At A Glance – Using Planetary Boundaries to Understand the Climate Emergency
In the first ever S & S decoded, we grappled with the complexities of climate science.
One of the most useful tools to contextualise our earth’s current state is using the framework of planetary boundaries.
So, what are planetary boundaries? These are essentially the preconditions for human development. This new approach was provided by scientist and sustainability expert, Johan Rockström.
This structure sets the safe operating space for humanity with respect to the Earth’s systems and is associated with the planets biophysical subsystems or processes.
It’s an immensely helpful contribution and tool to understand how we can discourage the acceleration of the hockey stick effect and crossing of biophysical thresholds.
What are the Different Planetary Boundaries?
The concept of planetary boundaries has 9 linear, delicately interconnected specific conditions:
2. Rate of biodiversity loss (terrestrial and marine)
3. Interference with nitrogen/phosphorus cycles
4. Stratospheric ozone depletion
5. Ocean acidification
6. Global fresh water use
7. Change in land use
8. Chemical pollution
9. Atmospheric aerosol loading
As of 2020, we have crossed the first three thresholds. For those wondering, the consequences of surpassing all nine planetary boundaries holds irreversible repercussions for the planet and future generations. As we overstep each threshold and boundary, it subsequently jeopardises the rest.
For example, land use changes in the Amazon can immediately impact fresh water sources in faraway lands. Additionally, the extent climate change as a planetary boundary is violated depends on our ability to maintain freshwater, land, aerosol, nitrogen, phosphorous, ocean systems and stratospheric boundaries. This interlinking means exceeding one has an impact, we are still not yet aware of.
On a more optimistic level, if we are able to keep in check the remaining thresholds there is no reason we cannot pursue long term social and economic development. Such a trajectory is outlined by the United Nations through the clear agenda of the 2030 Sustainable Development Goals to address these challenges.
Explained: Which Planetary Boundaries Have We Crossed?
Evidence of how have we crossed 1, 2, and 3 you ask?
- Climate Change
As outlined by the hockey stick acceleration graph, this includes melting of polar ice sheets, rising sea levels, destruction of forest/ecosystems away from Holocene and the doubling in level of CO2 of its pre-industrial rate.
For those unfamiliar, Holocene refers to a 10,000 year period in life of the planet following the ice age that was characterised by high stability in environmental and ecological conditions that saw a relatively stable climate and allowed the evolution of humanity.
2. The Rate of Biodiversity Loss
Witnessed through the rate of animal extinctions, increased vulnerability of terrestrial and aquatic ecosystems and erosion of ecosystem resilience. Exceeding this boundary is also highlighted by the acceleration of climate change which has seen the rate of extinction of species 100-100 times more than what is considered natural. Rockström sees the change in our systems could mean that up to 30% of all mammal, bird and amphibian species will be threatened with extinction this century.
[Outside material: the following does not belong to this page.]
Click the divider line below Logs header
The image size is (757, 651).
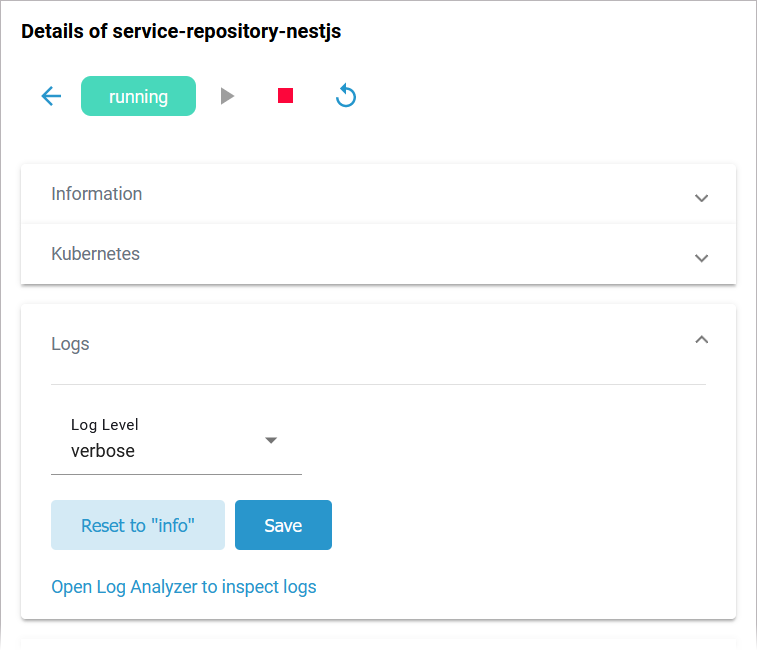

3.The Nitrogen/Phosporous Cycles.
Catalysed by modern agriculture which require fertilizers for food production. Per year, these convert to approximately 120 million tonnes of nitrogen intro reactive forms which pollute water ways, coastal zones and accumulate in land systems.
Phosphorous from mining has eroded into lakes and oceans in turn raising levels of toxicity. Annually, 20 million tonnes are mined and a substantial 8.5-9.5 million of these find their way into our oceans. Through extensive research, Rockström and his team approximate this cannot exceed 11 million tonnes per year if we want to avoid mass extinctions of marine life.
The Current Status of Planetary Boundaries
Although published over a decade ago in 2009, Rockström estimated proposed boundaries, current status’ and the pre-industrial boundary which are sighted below.
More on Planetary Boundaries
Here’s the link to the full analysis and PDF article.
With such a framework, it is clear to see how the planet is often neglected as a crucial stakeholder with its delivery of ecosystem services that provide natural resources including food, fresh water, fibre, timber, regulatory functions and cultural societal benefits.
This value, which we often overlook, is highlighted by the loss of ecosystem services from 1997-2011 due to land use. This change cost approximately $4.3-20.2 trillion a year according to Robert Costanza, a leading ecological economist.